::: Records supplied :::

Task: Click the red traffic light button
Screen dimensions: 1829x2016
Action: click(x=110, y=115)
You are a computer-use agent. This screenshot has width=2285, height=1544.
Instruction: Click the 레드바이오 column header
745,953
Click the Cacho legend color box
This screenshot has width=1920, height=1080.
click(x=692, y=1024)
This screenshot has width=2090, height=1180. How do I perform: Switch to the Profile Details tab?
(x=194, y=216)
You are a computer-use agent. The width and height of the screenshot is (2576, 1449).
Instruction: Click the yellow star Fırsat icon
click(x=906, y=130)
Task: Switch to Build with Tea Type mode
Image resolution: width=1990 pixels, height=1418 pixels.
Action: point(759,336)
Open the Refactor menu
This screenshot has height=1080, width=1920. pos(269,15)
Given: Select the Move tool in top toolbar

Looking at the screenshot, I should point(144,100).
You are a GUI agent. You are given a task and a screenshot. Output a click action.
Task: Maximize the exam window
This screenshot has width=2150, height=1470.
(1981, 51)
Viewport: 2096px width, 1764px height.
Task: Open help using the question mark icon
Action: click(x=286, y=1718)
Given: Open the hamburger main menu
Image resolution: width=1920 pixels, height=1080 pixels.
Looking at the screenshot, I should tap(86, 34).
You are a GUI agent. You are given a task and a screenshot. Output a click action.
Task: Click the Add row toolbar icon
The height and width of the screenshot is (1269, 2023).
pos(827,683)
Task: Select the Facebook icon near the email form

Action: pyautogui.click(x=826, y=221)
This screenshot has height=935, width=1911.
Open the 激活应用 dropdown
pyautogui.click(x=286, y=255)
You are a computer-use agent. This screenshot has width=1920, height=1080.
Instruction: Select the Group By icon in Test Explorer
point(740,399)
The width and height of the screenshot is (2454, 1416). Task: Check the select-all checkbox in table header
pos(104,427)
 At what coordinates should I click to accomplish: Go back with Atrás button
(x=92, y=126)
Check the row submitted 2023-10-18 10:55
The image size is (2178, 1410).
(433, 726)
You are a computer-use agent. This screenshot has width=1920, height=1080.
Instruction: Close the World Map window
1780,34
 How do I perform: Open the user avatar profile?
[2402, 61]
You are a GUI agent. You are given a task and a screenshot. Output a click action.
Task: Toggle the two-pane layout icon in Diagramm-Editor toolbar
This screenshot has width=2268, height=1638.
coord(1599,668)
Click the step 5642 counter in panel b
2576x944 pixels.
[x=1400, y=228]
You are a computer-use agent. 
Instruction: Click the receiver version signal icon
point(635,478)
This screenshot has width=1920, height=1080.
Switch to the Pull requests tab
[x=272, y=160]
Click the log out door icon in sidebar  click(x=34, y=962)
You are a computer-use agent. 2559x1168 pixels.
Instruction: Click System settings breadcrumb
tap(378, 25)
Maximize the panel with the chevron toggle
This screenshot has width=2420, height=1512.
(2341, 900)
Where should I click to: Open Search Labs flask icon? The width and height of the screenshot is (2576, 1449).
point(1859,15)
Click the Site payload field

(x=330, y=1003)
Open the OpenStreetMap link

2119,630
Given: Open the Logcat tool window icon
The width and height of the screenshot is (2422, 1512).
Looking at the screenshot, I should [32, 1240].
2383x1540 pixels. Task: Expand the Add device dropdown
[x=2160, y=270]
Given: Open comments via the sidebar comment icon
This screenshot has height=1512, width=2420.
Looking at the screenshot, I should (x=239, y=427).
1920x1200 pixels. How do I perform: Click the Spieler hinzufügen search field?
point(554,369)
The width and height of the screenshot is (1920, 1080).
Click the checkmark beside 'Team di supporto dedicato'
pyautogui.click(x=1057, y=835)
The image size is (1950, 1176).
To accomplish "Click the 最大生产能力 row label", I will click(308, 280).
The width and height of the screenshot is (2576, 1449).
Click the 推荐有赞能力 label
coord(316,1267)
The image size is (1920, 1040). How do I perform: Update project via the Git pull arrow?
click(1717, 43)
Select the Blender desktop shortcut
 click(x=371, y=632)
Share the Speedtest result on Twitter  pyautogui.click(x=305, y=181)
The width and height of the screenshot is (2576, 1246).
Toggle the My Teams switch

:::

** Exercise instructions **
All of the material should appear again, reproduced word for word.

** Final answer **
Task: Click the red traffic light button
Screen dimensions: 1829x2016
Action: click(x=110, y=115)
You are a computer-use agent. This screenshot has width=2285, height=1544.
Instruction: Click the 레드바이오 column header
745,953
Click the Cacho legend color box
This screenshot has width=1920, height=1080.
click(x=692, y=1024)
This screenshot has width=2090, height=1180. How do I perform: Switch to the Profile Details tab?
(x=194, y=216)
You are a computer-use agent. The width and height of the screenshot is (2576, 1449).
Instruction: Click the yellow star Fırsat icon
click(x=906, y=130)
Task: Switch to Build with Tea Type mode
Image resolution: width=1990 pixels, height=1418 pixels.
Action: point(759,336)
Open the Refactor menu
This screenshot has height=1080, width=1920. pos(269,15)
Given: Select the Move tool in top toolbar

Looking at the screenshot, I should point(144,100).
You are a GUI agent. You are given a task and a screenshot. Output a click action.
Task: Maximize the exam window
This screenshot has width=2150, height=1470.
(1981, 51)
Viewport: 2096px width, 1764px height.
Task: Open help using the question mark icon
Action: click(x=286, y=1718)
Given: Open the hamburger main menu
Image resolution: width=1920 pixels, height=1080 pixels.
Looking at the screenshot, I should tap(86, 34).
You are a GUI agent. You are given a task and a screenshot. Output a click action.
Task: Click the Add row toolbar icon
The height and width of the screenshot is (1269, 2023).
pos(827,683)
Task: Select the Facebook icon near the email form

Action: pyautogui.click(x=826, y=221)
This screenshot has height=935, width=1911.
Open the 激活应用 dropdown
pyautogui.click(x=286, y=255)
You are a computer-use agent. This screenshot has width=1920, height=1080.
Instruction: Select the Group By icon in Test Explorer
point(740,399)
The width and height of the screenshot is (2454, 1416). Task: Check the select-all checkbox in table header
pos(104,427)
 At what coordinates should I click to accomplish: Go back with Atrás button
(x=92, y=126)
Check the row submitted 2023-10-18 10:55
The image size is (2178, 1410).
(433, 726)
You are a computer-use agent. This screenshot has width=1920, height=1080.
Instruction: Close the World Map window
1780,34
 How do I perform: Open the user avatar profile?
[2402, 61]
You are a GUI agent. You are given a task and a screenshot. Output a click action.
Task: Toggle the two-pane layout icon in Diagramm-Editor toolbar
This screenshot has width=2268, height=1638.
coord(1599,668)
Click the step 5642 counter in panel b
2576x944 pixels.
[x=1400, y=228]
You are a computer-use agent. 
Instruction: Click the receiver version signal icon
point(635,478)
This screenshot has width=1920, height=1080.
Switch to the Pull requests tab
[x=272, y=160]
Click the log out door icon in sidebar  click(x=34, y=962)
You are a computer-use agent. 2559x1168 pixels.
Instruction: Click System settings breadcrumb
tap(378, 25)
Maximize the panel with the chevron toggle
This screenshot has width=2420, height=1512.
(2341, 900)
Where should I click to: Open Search Labs flask icon? The width and height of the screenshot is (2576, 1449).
point(1859,15)
Click the Site payload field

(x=330, y=1003)
Open the OpenStreetMap link

2119,630
Given: Open the Logcat tool window icon
The width and height of the screenshot is (2422, 1512).
Looking at the screenshot, I should [32, 1240].
2383x1540 pixels. Task: Expand the Add device dropdown
[x=2160, y=270]
Given: Open comments via the sidebar comment icon
This screenshot has height=1512, width=2420.
Looking at the screenshot, I should (x=239, y=427).
1920x1200 pixels. How do I perform: Click the Spieler hinzufügen search field?
point(554,369)
The width and height of the screenshot is (1920, 1080).
Click the checkmark beside 'Team di supporto dedicato'
pyautogui.click(x=1057, y=835)
The image size is (1950, 1176).
To accomplish "Click the 最大生产能力 row label", I will click(308, 280).
The width and height of the screenshot is (2576, 1449).
Click the 推荐有赞能力 label
coord(316,1267)
The image size is (1920, 1040). How do I perform: Update project via the Git pull arrow?
click(1717, 43)
Select the Blender desktop shortcut
 click(x=371, y=632)
Share the Speedtest result on Twitter  pyautogui.click(x=305, y=181)
The width and height of the screenshot is (2576, 1246).
Toggle the My Teams switch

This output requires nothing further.